## Given exercise 1
Write out the passage from the dataset notebook, starting at "plt.imshow(img)" and ending at "represented than others.".
## Given exercise 2
Answer these questions about the dataset notebook:
(a) To what size is each image resized before it is shown?
(b) Which set has more locations, the test set or the training set?
(c) What kind of plot is set in the `sns.catplot` call?

## Provided text
┌────────
Let's take a look into how each class can look like

In [None]:
fig = plt.figure(figsize=(25, 12))

for i, sp in enumerate(set(cct20_df.species), 1):
    sample_row = cct20_df.query("species==@sp").sample(1).iloc[0]
    fig.add_subplot(1, 15, i)
    img_path = os.path.join(classification_data_path, sample_row.img_path)
    img = np.array(Image.open(img_path).resize((64, 64)))
    plt.imshow(img)
    plt.axis("off")
    plt.title("Species:{}".format(sample_row.species))
plt.tight_layout()
plt.show()

Also, notice that the test set has more locations than the training set. This means that the model will be evaluated in locations it has not been trained on

In [None]:
cct20_df.groupby(["split"]).location.nunique()

Below we see how **imbalanced** are the classes of our dataset; some species are going to be better represented than others.

In [None]:
sns.catplot(
    kind="bar",
    x="species",
    y="count",
    data=cct20_df.species.value_counts()
    .reset_index()
    .rename(columns={"species": "count", "index": "species"}),
    aspect=2,
)
└────────
## Data listing
┌────────
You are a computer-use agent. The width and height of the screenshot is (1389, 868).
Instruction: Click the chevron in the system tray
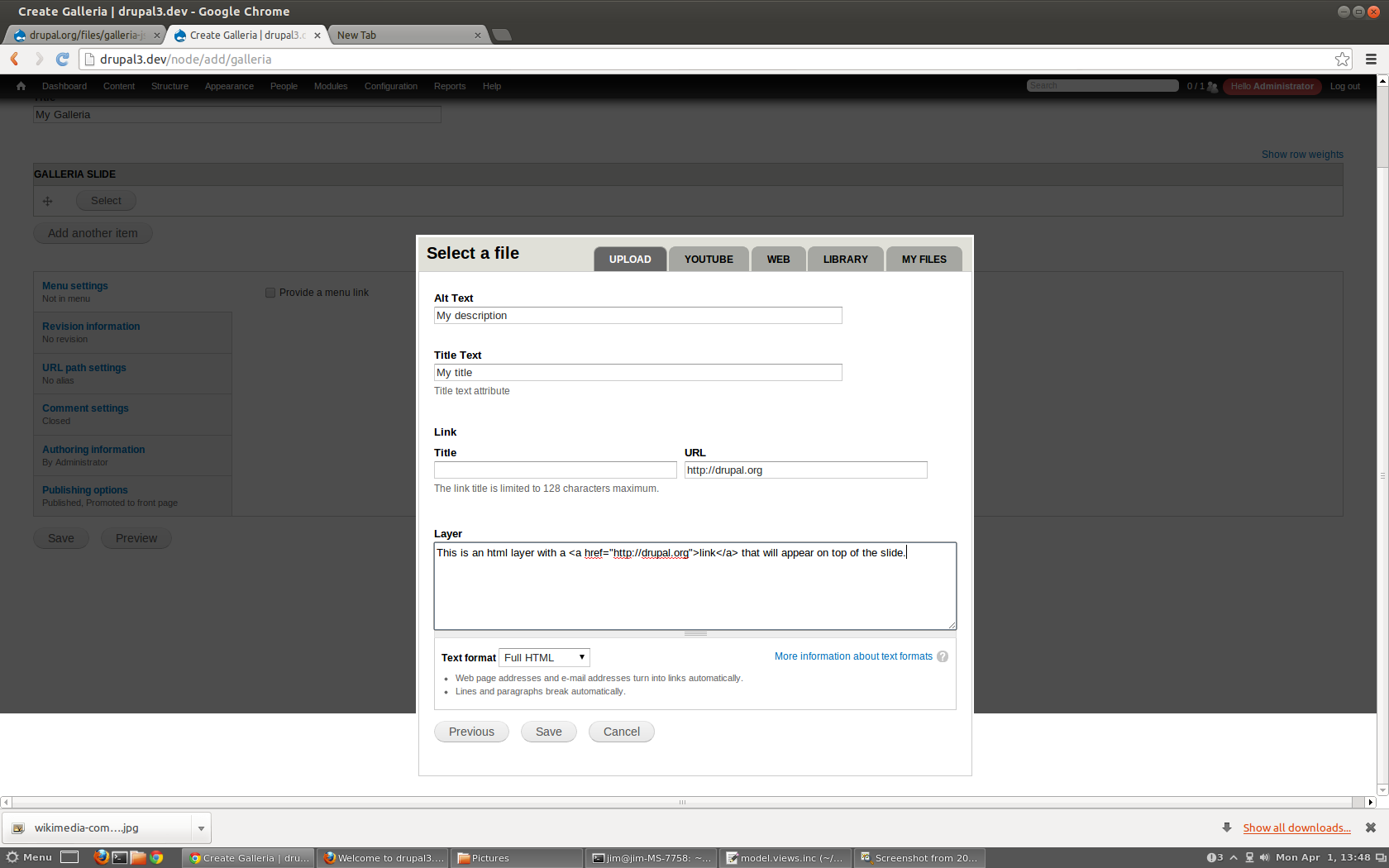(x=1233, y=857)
└────────
┌────────
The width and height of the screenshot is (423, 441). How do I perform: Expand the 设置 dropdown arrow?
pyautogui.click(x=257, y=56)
└────────
## Written solution 1
plt.imshow(img)
    plt.axis("off")
    plt.title("Species:{}".format(sample_row.species))
plt.tight_layout()
plt.show()

Also, notice that the test set has more locations than the training set. This means that the model will be evaluated in locations it has not been trained on

In [None]:
cct20_df.groupby(["split"]).location.nunique()

Below we see how **imbalanced** are the classes of our dataset; some species are going to be better represented than others.

## Written solution 2
(a) 64 by 64
(b) The test set
(c) A bar plot